Они молчали, а он с мольбой вглядывался то в одного, то в другого.
— Человек никогда не должен произносить этого слова. Слова нигер. Я считаю, что человека нельзя так звать только потому, что Бог наделил его тёмным цветом лица. Но я должен был назвать его именно Нигером — потому что такие чувства я испытывал. Глаза у меня вылезли на лоб, а его лицо было от меня совсем рядом, чуть ли не в шести дюймах от моего, и глаза у него тоже вылезли, и налились кровью, и были так близко, что я даже видел в них красные жилки; я внутренне сжался и вот-вот готов был вскочить, в душе у меня всё так и кипело, но тут я услышал, как подходит надзиратель, услышал, как он говорит: «Ах ты, чёрная сволочь» — и я… — Он умолк.
— Простите, миссис Фидлер, что я неприлично выразился. У меня просто с языка сорвалось, ведь это всё так и было.
— Ничего, брат Потс, — сказала она. — Ведь это всё так и было.

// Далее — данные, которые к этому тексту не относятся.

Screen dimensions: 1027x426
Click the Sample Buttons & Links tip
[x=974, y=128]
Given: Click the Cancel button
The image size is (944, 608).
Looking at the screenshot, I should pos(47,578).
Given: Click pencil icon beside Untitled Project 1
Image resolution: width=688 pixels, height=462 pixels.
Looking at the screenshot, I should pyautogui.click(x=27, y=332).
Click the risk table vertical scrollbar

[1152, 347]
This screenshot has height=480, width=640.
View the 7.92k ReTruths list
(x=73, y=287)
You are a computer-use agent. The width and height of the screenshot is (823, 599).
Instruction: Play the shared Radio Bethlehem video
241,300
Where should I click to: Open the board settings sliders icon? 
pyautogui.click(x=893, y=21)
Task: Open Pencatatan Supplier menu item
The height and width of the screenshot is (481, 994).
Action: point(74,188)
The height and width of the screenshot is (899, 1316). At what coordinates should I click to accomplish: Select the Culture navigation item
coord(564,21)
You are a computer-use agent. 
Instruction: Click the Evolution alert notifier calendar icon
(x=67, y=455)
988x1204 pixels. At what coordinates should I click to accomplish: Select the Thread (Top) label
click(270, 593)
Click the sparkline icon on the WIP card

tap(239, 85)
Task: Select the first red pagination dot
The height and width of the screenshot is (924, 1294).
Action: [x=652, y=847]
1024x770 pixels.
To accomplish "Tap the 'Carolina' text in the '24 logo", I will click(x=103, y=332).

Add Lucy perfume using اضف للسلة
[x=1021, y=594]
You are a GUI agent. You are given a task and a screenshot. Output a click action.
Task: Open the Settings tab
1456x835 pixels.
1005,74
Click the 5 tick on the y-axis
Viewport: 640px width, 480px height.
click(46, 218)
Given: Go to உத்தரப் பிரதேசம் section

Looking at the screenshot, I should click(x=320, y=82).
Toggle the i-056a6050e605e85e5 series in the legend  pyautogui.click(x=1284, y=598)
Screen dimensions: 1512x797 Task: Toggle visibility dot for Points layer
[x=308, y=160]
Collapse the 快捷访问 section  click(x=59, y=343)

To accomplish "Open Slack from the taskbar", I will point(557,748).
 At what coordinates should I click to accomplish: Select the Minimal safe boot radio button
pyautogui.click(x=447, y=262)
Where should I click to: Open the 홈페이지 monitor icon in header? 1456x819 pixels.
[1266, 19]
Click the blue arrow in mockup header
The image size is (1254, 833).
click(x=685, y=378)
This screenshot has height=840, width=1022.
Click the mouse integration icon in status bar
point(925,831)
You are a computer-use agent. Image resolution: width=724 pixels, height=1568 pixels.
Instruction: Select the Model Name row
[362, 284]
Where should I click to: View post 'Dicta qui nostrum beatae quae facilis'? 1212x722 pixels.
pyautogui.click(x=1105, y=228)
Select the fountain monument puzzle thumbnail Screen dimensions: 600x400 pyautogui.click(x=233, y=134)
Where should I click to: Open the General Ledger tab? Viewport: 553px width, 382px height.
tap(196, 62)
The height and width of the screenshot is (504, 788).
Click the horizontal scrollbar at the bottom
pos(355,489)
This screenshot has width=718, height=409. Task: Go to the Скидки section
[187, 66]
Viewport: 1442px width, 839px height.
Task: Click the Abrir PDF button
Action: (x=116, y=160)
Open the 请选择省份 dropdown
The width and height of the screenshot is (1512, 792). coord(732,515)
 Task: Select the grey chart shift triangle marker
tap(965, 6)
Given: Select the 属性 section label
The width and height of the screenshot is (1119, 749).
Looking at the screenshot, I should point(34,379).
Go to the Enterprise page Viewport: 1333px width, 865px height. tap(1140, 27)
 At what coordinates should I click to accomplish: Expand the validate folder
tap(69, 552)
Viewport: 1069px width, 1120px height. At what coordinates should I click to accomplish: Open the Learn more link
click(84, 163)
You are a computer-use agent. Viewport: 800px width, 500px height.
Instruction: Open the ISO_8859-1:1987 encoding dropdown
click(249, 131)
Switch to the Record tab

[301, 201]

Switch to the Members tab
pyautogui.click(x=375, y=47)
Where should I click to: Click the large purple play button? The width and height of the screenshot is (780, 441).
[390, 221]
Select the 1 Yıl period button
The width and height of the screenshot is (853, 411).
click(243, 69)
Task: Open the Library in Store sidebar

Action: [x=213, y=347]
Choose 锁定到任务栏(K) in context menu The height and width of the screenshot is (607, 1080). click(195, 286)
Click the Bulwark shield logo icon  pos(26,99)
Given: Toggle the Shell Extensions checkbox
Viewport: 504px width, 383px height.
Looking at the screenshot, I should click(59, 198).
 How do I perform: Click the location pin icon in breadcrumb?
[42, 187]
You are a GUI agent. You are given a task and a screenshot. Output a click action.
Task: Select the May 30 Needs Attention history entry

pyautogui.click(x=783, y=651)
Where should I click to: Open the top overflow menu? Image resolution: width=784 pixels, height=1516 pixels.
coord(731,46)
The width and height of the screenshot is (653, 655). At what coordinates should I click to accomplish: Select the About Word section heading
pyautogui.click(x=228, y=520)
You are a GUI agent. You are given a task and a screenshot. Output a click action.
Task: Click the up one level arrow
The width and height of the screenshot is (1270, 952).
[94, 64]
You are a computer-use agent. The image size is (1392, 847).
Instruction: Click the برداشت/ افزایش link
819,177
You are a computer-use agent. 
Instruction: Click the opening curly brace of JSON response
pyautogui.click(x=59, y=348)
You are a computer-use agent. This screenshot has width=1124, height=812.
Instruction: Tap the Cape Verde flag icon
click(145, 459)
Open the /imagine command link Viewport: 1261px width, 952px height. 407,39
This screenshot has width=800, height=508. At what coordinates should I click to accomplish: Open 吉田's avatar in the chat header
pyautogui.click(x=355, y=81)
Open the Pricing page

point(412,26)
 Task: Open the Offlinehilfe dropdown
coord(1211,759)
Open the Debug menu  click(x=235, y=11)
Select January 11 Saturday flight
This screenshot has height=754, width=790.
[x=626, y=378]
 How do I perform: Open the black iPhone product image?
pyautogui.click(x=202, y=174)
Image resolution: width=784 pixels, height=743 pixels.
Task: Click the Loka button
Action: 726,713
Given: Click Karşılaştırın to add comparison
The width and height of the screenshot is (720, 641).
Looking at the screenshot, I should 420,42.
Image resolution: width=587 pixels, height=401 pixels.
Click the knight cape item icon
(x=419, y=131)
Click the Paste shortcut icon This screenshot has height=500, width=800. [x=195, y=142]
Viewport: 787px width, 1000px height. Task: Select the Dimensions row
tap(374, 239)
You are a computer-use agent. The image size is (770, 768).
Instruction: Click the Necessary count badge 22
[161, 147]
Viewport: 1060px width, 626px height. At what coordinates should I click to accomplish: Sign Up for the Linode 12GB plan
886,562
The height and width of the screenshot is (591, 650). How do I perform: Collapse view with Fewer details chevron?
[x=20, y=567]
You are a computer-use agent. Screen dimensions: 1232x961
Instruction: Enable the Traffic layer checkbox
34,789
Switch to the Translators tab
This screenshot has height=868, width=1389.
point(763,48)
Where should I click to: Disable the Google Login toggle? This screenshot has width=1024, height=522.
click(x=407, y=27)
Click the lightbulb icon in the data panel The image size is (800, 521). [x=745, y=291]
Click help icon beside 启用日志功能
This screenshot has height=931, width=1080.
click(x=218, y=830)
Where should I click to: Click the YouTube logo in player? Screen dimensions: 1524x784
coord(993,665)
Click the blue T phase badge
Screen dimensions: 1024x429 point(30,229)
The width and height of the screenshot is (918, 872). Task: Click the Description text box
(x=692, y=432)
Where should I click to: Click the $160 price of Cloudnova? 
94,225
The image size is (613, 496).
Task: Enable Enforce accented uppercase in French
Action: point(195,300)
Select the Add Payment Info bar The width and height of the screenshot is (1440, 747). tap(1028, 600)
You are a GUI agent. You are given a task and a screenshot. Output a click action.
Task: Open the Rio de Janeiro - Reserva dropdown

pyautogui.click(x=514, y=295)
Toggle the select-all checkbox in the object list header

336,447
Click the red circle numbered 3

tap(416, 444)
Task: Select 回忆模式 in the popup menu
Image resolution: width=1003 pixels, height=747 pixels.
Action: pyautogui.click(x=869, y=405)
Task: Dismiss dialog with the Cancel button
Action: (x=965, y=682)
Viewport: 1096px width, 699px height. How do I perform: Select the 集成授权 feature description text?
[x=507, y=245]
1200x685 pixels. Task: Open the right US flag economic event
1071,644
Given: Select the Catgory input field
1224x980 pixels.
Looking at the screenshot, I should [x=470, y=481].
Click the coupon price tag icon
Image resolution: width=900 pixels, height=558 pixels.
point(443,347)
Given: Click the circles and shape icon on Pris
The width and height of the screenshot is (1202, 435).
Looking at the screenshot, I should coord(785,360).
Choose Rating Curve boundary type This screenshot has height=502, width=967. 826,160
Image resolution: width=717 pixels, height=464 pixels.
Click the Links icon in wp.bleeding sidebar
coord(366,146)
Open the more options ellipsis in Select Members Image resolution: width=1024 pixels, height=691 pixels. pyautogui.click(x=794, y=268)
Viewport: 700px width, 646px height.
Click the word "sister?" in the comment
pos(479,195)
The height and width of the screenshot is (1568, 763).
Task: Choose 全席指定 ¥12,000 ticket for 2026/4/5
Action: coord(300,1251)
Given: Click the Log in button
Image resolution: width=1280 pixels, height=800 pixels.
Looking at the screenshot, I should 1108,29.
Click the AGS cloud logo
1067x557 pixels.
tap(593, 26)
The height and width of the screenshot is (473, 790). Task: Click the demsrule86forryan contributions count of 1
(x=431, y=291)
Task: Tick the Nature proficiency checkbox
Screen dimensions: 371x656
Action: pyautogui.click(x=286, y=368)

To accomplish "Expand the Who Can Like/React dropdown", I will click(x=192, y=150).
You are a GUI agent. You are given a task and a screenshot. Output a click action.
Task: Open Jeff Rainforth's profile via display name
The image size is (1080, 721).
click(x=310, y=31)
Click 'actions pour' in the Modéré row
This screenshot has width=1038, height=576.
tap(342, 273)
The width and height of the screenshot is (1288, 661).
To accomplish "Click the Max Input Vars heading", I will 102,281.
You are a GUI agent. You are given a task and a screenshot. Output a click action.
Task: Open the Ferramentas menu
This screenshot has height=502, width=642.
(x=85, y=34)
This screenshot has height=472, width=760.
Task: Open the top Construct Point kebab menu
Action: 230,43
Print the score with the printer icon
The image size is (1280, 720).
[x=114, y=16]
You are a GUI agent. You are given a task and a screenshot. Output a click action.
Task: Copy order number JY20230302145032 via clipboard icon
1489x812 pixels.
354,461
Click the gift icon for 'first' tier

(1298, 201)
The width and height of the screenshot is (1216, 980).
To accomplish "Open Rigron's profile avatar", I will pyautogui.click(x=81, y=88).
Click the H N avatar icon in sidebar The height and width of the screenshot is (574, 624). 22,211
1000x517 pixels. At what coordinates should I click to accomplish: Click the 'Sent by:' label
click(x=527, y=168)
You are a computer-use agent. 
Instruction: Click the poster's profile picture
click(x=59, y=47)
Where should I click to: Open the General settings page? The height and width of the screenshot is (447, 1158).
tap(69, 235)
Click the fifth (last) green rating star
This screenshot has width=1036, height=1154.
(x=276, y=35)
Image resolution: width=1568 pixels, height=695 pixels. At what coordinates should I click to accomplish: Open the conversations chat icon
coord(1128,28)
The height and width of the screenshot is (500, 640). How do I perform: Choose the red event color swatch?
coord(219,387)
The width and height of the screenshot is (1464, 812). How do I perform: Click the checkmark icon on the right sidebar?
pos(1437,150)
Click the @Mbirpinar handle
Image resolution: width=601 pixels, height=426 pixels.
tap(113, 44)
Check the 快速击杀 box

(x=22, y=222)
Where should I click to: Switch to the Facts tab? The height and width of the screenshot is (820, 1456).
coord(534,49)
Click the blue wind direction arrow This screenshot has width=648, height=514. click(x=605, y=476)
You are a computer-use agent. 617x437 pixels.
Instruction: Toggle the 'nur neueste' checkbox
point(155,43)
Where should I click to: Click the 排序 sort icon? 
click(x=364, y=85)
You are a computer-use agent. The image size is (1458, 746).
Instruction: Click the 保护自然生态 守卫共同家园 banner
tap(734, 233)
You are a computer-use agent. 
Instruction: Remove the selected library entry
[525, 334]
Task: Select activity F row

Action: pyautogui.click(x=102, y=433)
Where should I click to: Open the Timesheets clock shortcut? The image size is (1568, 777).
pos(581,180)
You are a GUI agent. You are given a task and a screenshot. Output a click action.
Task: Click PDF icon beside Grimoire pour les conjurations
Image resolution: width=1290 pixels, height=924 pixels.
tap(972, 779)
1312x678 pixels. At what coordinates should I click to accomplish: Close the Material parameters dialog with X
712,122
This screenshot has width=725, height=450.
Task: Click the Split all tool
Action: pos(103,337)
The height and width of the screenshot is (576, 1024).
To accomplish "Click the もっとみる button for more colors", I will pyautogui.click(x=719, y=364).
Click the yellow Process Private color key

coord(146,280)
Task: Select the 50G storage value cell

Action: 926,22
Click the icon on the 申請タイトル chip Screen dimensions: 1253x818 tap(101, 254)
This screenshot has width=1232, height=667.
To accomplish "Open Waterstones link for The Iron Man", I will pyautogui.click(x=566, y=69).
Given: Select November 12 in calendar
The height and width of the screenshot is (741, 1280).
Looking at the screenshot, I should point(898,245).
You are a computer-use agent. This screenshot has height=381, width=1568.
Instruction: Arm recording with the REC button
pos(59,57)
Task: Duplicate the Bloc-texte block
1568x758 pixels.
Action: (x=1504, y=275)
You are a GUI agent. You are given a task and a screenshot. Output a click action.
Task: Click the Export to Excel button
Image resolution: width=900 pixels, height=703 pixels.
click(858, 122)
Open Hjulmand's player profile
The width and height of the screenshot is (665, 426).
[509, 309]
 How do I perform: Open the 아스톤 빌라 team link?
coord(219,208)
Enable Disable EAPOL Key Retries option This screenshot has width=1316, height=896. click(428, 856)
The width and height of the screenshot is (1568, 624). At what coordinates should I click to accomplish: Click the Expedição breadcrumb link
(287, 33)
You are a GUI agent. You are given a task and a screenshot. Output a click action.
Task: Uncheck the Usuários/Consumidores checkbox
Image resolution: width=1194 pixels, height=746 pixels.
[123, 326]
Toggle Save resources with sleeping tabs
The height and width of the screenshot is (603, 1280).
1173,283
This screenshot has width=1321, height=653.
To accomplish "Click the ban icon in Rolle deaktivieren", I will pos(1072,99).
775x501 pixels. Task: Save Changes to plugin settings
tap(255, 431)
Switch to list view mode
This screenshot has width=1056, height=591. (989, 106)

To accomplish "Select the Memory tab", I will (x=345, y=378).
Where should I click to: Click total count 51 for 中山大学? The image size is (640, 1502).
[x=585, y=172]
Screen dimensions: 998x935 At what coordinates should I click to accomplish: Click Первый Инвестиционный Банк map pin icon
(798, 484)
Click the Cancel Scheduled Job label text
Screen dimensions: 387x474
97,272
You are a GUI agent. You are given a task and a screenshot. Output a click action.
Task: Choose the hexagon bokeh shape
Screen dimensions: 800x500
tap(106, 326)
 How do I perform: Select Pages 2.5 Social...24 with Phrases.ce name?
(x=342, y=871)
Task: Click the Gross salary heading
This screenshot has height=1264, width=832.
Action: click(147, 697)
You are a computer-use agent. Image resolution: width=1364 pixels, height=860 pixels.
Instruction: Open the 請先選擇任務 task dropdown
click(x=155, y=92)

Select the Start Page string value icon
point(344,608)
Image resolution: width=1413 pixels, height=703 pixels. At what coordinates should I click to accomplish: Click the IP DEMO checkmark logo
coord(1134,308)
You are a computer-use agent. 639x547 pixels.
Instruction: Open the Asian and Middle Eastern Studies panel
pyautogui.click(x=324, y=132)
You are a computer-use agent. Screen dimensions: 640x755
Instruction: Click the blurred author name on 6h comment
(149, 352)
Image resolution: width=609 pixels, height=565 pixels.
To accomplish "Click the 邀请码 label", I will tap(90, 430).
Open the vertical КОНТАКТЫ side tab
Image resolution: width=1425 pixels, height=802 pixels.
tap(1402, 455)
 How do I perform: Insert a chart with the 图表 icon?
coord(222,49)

— Но я остался стоять на коленях. Что-то меня удерживало — я назову это благодатью. Я вдруг почувствовал плевок на щеке — на левой щеке — по ней что-то текло. Видно, плюнул он как следует. И когда я это почувствовал, почувствовал вполне, я остался стоять на коленях, не нарочно, а так уж получилось. Я не стал даже утираться. Пусть его течёт. И снова стал молиться, уже вслух. А раз я молюсь, надзиратель остался стоять, где стоял. Знаете, о чём я молился? — Он обвёл их взглядом.
— Я молился, — сказал он чуть погодя, — чтобы Бог внушил мне, что всё было правильно, ибо на то его святая воля. Я благодарил Господа за то, что мне плюнули в лицо, и не хотел этот плевок стирать. Пусть его высушит солнце или ветер, как на то будет его святая воля. Потом я поднялся на ноги. Воздел руки, то есть руку, я хочу сказать, и попросил Господа благословить этого юношу. Он сидел на койке и глядел в пол. Потом я вышел. Плевка так и не вытер. Шёл по Фидлерсборо с плевком на щеке. Я вошёл к себе и лёг на кровать. Окна были занавешены.